PROBLEM TO WORK ON: For this task, copy the data that follows exactly, keeping every character.

INPUT:
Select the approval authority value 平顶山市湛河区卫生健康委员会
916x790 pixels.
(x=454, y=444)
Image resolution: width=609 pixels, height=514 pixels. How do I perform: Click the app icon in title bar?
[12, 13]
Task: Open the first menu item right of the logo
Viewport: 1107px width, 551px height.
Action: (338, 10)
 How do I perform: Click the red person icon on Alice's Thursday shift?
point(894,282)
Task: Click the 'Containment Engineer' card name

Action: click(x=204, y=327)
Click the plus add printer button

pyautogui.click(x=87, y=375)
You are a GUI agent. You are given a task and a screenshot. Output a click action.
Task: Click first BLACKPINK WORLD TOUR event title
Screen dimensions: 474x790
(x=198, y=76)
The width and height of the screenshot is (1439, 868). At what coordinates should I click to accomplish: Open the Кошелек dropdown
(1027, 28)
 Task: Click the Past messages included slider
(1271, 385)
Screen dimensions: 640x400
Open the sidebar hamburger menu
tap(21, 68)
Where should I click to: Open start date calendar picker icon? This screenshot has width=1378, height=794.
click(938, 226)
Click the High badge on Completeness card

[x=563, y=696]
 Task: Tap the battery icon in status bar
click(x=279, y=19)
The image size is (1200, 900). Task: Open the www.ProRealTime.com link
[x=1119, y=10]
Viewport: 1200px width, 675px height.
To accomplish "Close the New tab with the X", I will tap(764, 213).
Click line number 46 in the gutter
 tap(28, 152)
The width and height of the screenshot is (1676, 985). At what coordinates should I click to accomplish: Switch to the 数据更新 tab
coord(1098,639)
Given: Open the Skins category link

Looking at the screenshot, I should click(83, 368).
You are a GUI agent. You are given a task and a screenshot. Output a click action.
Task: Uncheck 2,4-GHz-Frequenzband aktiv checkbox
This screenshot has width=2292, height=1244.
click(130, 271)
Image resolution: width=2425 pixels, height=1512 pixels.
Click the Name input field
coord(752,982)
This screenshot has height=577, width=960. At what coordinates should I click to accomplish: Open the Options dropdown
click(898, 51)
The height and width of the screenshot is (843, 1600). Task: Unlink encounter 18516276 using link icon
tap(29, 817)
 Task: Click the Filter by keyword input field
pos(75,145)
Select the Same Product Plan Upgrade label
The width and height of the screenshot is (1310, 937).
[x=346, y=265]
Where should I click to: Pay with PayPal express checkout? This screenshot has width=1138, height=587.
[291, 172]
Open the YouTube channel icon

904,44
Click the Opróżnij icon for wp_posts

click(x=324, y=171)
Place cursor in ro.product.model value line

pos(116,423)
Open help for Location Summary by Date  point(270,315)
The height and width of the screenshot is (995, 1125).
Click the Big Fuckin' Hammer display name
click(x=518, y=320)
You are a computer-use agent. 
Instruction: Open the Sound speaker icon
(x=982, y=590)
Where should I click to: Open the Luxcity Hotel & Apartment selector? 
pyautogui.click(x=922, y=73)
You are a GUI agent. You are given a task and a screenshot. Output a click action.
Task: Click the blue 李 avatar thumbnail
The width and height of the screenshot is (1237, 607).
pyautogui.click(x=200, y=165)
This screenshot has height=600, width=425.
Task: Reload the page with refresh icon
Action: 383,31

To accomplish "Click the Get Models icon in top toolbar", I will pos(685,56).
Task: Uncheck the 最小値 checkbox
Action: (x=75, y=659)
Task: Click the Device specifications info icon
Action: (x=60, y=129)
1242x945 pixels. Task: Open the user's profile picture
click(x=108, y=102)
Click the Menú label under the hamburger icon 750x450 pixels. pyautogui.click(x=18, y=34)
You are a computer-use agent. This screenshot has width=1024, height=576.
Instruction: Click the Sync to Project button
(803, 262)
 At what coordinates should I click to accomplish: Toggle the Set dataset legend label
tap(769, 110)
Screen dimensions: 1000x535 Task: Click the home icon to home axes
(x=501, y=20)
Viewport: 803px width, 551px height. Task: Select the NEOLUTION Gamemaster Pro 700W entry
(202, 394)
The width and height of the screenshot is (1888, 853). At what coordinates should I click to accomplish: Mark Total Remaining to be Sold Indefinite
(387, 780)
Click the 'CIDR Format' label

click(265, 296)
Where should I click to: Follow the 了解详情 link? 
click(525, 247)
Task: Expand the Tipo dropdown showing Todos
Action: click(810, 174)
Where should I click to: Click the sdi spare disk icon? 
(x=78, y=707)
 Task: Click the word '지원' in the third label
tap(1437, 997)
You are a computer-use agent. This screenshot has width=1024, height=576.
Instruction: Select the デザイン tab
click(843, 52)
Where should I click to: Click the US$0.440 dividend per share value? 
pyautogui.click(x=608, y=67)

SOLUTION FOR THIS PROBLEM:
Select the approval authority value 平顶山市湛河区卫生健康委员会
916x790 pixels.
(x=454, y=444)
Image resolution: width=609 pixels, height=514 pixels. How do I perform: Click the app icon in title bar?
[12, 13]
Task: Open the first menu item right of the logo
Viewport: 1107px width, 551px height.
Action: (338, 10)
 How do I perform: Click the red person icon on Alice's Thursday shift?
point(894,282)
Task: Click the 'Containment Engineer' card name

Action: click(x=204, y=327)
Click the plus add printer button

pyautogui.click(x=87, y=375)
You are a GUI agent. You are given a task and a screenshot. Output a click action.
Task: Click first BLACKPINK WORLD TOUR event title
Screen dimensions: 474x790
(x=198, y=76)
The width and height of the screenshot is (1439, 868). At what coordinates should I click to accomplish: Open the Кошелек dropdown
(1027, 28)
 Task: Click the Past messages included slider
(1271, 385)
Screen dimensions: 640x400
Open the sidebar hamburger menu
tap(21, 68)
Where should I click to: Open start date calendar picker icon? This screenshot has width=1378, height=794.
click(938, 226)
Click the High badge on Completeness card

[x=563, y=696]
 Task: Tap the battery icon in status bar
click(x=279, y=19)
The image size is (1200, 900). Task: Open the www.ProRealTime.com link
[x=1119, y=10]
Viewport: 1200px width, 675px height.
To accomplish "Close the New tab with the X", I will tap(764, 213).
Click line number 46 in the gutter
 tap(28, 152)
The width and height of the screenshot is (1676, 985). At what coordinates should I click to accomplish: Switch to the 数据更新 tab
coord(1098,639)
Given: Open the Skins category link

Looking at the screenshot, I should click(83, 368).
You are a GUI agent. You are given a task and a screenshot. Output a click action.
Task: Uncheck 2,4-GHz-Frequenzband aktiv checkbox
This screenshot has width=2292, height=1244.
click(130, 271)
Image resolution: width=2425 pixels, height=1512 pixels.
Click the Name input field
coord(752,982)
This screenshot has height=577, width=960. At what coordinates should I click to accomplish: Open the Options dropdown
click(898, 51)
The height and width of the screenshot is (843, 1600). Task: Unlink encounter 18516276 using link icon
tap(29, 817)
 Task: Click the Filter by keyword input field
pos(75,145)
Select the Same Product Plan Upgrade label
The width and height of the screenshot is (1310, 937).
[x=346, y=265]
Where should I click to: Pay with PayPal express checkout? This screenshot has width=1138, height=587.
[291, 172]
Open the YouTube channel icon

904,44
Click the Opróżnij icon for wp_posts

click(x=324, y=171)
Place cursor in ro.product.model value line

pos(116,423)
Open help for Location Summary by Date  point(270,315)
The height and width of the screenshot is (995, 1125).
Click the Big Fuckin' Hammer display name
click(x=518, y=320)
You are a computer-use agent. 
Instruction: Open the Sound speaker icon
(x=982, y=590)
Where should I click to: Open the Luxcity Hotel & Apartment selector? 
pyautogui.click(x=922, y=73)
You are a GUI agent. You are given a task and a screenshot. Output a click action.
Task: Click the blue 李 avatar thumbnail
The width and height of the screenshot is (1237, 607).
pyautogui.click(x=200, y=165)
This screenshot has height=600, width=425.
Task: Reload the page with refresh icon
Action: 383,31

To accomplish "Click the Get Models icon in top toolbar", I will pos(685,56).
Task: Uncheck the 最小値 checkbox
Action: (x=75, y=659)
Task: Click the Device specifications info icon
Action: (x=60, y=129)
1242x945 pixels. Task: Open the user's profile picture
click(x=108, y=102)
Click the Menú label under the hamburger icon 750x450 pixels. pyautogui.click(x=18, y=34)
You are a computer-use agent. This screenshot has width=1024, height=576.
Instruction: Click the Sync to Project button
(803, 262)
 At what coordinates should I click to accomplish: Toggle the Set dataset legend label
tap(769, 110)
Screen dimensions: 1000x535 Task: Click the home icon to home axes
(x=501, y=20)
Viewport: 803px width, 551px height. Task: Select the NEOLUTION Gamemaster Pro 700W entry
(202, 394)
The width and height of the screenshot is (1888, 853). At what coordinates should I click to accomplish: Mark Total Remaining to be Sold Indefinite
(387, 780)
Click the 'CIDR Format' label

click(265, 296)
Where should I click to: Follow the 了解详情 link? 
click(525, 247)
Task: Expand the Tipo dropdown showing Todos
Action: click(810, 174)
Where should I click to: Click the sdi spare disk icon? 
(x=78, y=707)
 Task: Click the word '지원' in the third label
tap(1437, 997)
You are a computer-use agent. This screenshot has width=1024, height=576.
Instruction: Select the デザイン tab
click(843, 52)
Where should I click to: Click the US$0.440 dividend per share value? 
pyautogui.click(x=608, y=67)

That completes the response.